Off the course, he would pilot his own jet to golf tournament­s, charity functions and business meetings. He was a friend to presidents dating back to Dwight Eisenhower. He became a course designer, a commercial pitchman and a philanthro­pist. He owned Latrobe Country Club and was president and principal owner of Bay Hill Country Club in Orlando.

As his popularity grew around the world, Palmer never forgot his roots in Latrobe, Pa., where he grew up the son of a strict father and a loving mother who taught him the importance of treating people right.

“What he taught me was for my

well-being, for my life, regardless of what I did, whether I played golf or worked in a steel mill or cut fairways or was a profession­al at a club or whatever I might have done,” Palmer said in a 2004 interview at the Masters. “What he taught me was manners, to be polite and to treat other people like I would like to be treated.”
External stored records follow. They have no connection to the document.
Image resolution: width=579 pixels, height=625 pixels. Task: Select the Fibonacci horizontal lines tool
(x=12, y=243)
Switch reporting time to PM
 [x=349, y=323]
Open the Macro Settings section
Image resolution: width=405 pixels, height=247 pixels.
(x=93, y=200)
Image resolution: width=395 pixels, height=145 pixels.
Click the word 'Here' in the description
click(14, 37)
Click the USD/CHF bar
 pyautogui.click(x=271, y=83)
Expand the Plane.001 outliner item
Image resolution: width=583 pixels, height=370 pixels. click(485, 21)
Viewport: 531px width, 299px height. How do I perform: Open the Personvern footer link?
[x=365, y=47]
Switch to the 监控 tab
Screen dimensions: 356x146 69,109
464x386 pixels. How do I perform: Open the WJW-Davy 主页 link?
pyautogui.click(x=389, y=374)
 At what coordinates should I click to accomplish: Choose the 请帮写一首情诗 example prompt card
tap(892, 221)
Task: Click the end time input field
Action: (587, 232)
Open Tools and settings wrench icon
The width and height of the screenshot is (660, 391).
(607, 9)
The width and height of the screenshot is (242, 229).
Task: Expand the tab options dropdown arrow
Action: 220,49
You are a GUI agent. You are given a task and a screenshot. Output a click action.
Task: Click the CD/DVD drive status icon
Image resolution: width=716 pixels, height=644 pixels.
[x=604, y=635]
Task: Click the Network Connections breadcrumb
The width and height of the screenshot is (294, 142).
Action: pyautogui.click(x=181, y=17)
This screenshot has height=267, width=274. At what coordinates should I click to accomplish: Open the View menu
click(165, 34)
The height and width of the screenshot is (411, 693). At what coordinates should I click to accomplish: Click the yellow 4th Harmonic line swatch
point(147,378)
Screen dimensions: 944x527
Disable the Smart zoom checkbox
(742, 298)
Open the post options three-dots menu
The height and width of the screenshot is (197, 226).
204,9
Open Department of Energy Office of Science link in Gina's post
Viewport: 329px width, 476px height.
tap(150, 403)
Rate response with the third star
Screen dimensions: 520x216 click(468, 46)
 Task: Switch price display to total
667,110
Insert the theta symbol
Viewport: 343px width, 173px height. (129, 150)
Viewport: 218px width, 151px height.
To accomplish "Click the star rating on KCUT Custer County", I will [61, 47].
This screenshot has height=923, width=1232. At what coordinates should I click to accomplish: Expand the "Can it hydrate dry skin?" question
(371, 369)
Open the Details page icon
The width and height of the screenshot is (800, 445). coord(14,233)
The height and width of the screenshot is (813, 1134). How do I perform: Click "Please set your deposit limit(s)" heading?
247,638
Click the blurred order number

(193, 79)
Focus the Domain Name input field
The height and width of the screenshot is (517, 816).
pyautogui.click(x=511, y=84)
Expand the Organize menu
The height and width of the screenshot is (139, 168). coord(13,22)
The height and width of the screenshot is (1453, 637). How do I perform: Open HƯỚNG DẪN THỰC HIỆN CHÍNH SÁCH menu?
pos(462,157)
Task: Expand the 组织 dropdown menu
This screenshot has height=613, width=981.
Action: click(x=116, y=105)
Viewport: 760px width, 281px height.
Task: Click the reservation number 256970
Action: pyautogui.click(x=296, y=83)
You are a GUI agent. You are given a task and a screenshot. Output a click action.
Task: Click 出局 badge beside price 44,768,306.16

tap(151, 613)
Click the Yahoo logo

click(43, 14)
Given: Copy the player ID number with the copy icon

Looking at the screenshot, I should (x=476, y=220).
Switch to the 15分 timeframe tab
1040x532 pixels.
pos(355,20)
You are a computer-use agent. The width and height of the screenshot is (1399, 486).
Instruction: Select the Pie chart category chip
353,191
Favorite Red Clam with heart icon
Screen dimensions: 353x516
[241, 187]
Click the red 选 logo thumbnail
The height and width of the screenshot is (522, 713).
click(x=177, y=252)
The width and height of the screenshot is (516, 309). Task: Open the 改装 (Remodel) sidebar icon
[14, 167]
People who encountere­d Palmer usually were taken aback by how friendly and accessible he was. He once played a round with the late Jim Sykes, former executive director of the Golf Associatio­n of Philadelph­ia, and Sykes said a young pro in their group told him afterward, “There were times I didn’t even realize I was playing with Arnold Palmer. That’s how much of a regular guy he was.”

Palmer’s grace, manner and blue-collar background helped fans identify with him. The crowds that came out to profession­al tournament­s, particular­ly the majors, would flock to his group to watch the man with the thick forearms, strong hands, and sometimes a cigarette, hence creating “Arnie’s Army.”

It was that personalit­y that made Palmer the face of golf when TV started to carry more tournament­s. It started at the 1958 Masters, the first of four green jackets (also 1960, 1962, 1964) captured by Palmer, representi­ng more than half of the seven majors (one U.S. Open, two British Opens) that he won.

“Every one of these kids that are playing today should have Arnold Palmer’s picture in their house and kiss it every morning,” Trevino once said.

PGA Tour commission­er Tim Finchem said the combinatio­n of Palmer, TV and the Masters gave the game a shot in the arm.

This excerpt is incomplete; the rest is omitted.